Remember what it was like keeping on top of your supply chain before your company went global? Relatively simple, right? Supply chain planners were often just down the hall from the plant, or maybe across the street. But at least they were on the same continent. Procurement, logistics and production were all part of the same company. Even if common software tools weren't in place, everyone shared a vocabulary for how to describe things like customers and parts and the processes that touched them. Management-by-spreadsheet was a viable option.

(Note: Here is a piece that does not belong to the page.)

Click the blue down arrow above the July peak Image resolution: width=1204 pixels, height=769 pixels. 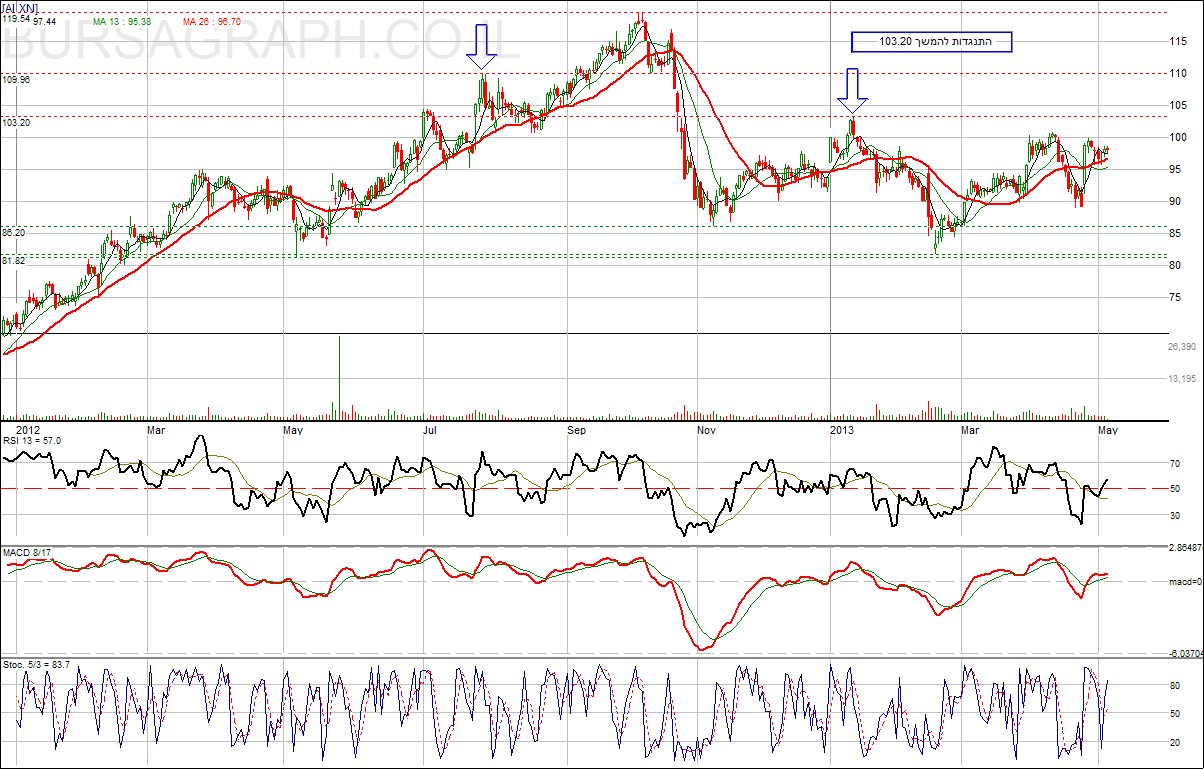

How times have changed. Today, the reality for more and more small- and medium-sized manufacturers is that production, sourcing and selling are increasingly spread out across the globe. The customer you used to produce for locally, and ship to in another part of the state, may now be on the other side of the world. In search of lower labor and parts costs, your own plants may have moved to offshore locations many time zones away. And thanks to outsourcing, many of your plants may, in fact, not be your own at all but those of contract manufacturers. With that kind of complexity, you can forget trying to keep track of your supply chain by passing spreadsheets around.
Unfortunately, far too many manufacturing companies are still trying to do just that. According to a recent survey of manufacturers by Boston-based Aberdeen Group Inc., while increasing numbers of manufacturers are looking offshore for sourcing, the most commonly used tools for collaborating with foreign suppliers are still e-mail (86%) and fax (77 %). Only 25% are using tools such as e-sourcing and EDI software.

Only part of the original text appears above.